Mississippi’s Republican primary for U.S. Senate is heating up in its final week, with incumbent Thad Cochran and his right-wing challenger Chris McDaniel trading attack ads centered on a nursing home break-in that has roiled the bitterly negative race.
The campaign’s home stretch has been dominated by the arrest of Clayton Kelly, a right-wing blogger who supports McDaniel’s Senate bid. Earlier in the month, Kelly was charged with exploitation of a vulnerable adult for allegedly breaking into the room of Cochran’s bedridden wife, and taking photos of her that later appeared in a YouTube video on the campaign. McDaniel has denied any involvement with the incident, although his muddled answers on the topic have hardly blunted the political controversy.
“It’s the worst,” a narrator says in the Cochran campaign’s spot. “A Chris McDaniel supporter charged with a felony for posting video of Senator Thad Cochran’s wife in a nursing home. Had enough?”
“Rise up and say no to dirty politics,” the ad concludes, “and yes to our strong conservative leader, Thad Cochran.”
Not to be outdone, on Tuesday McDaniel released an ad calling Cochran’s attack “outrageous.”
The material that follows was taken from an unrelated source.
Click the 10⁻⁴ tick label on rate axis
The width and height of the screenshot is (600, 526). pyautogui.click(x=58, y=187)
“You’ve probably seen Thad Cochran’s negative attack ads. Newspapers call them shameless. I call them outrageous,” McDaniel says in the ad.
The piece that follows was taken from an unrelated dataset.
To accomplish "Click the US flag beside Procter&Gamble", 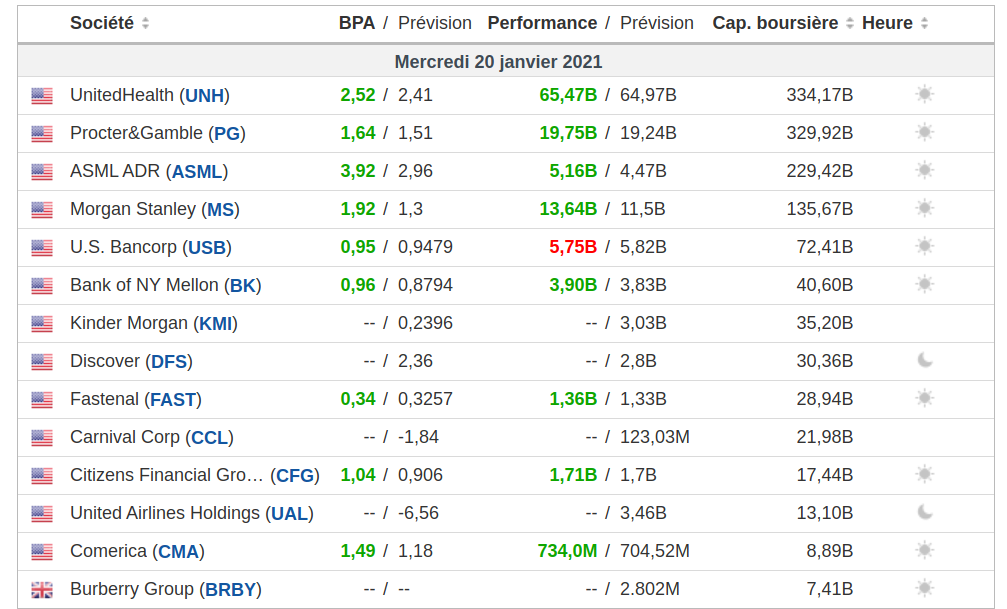I will [41, 134].
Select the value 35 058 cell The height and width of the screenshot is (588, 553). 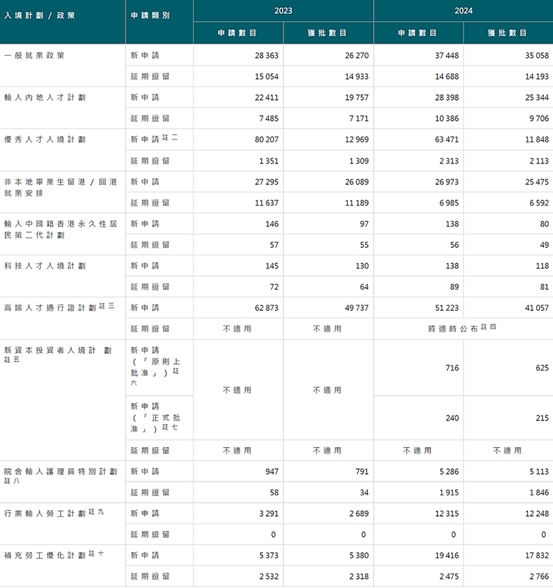(508, 56)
“Mississippians need a senator who will repeal Obamacare entirely, limit government spending, and stand up for working families,” the state senator from Ellisville continues. “I’m asking for your vote so I can take our conservative Mississippi values to the U.S. Senate.”
The ads are the latest salvos in what has become one of the most negative primary campaigns in the country. Although Cochran has outspent McDaniel by a 3-1 margin, he has failed to pull away in most polling of the race; the most recent survey, from the Citizens United Political Victory Fund — which supports McDaniel for Senate — found McDaniel leading Cochran by 4 percent.
McDaniel is generally considered to represent the Tea Party’s best chance of knocking off a Republican incumbent in the 2014 primaries. As such, right-wing groups like Tea Party Patriots — which endorsed Tea Party candidates in Kentucky, North Carolina, and Nebraska, but hardly put any money behind them — are spending aggressively to back McDaniel in the campaign’s final days.
Mississippi Republicans will head to the polls on Tuesday, June 3. The Republican nominee will face former U.S. Rep. Travis Childers (D-MS) in the general election.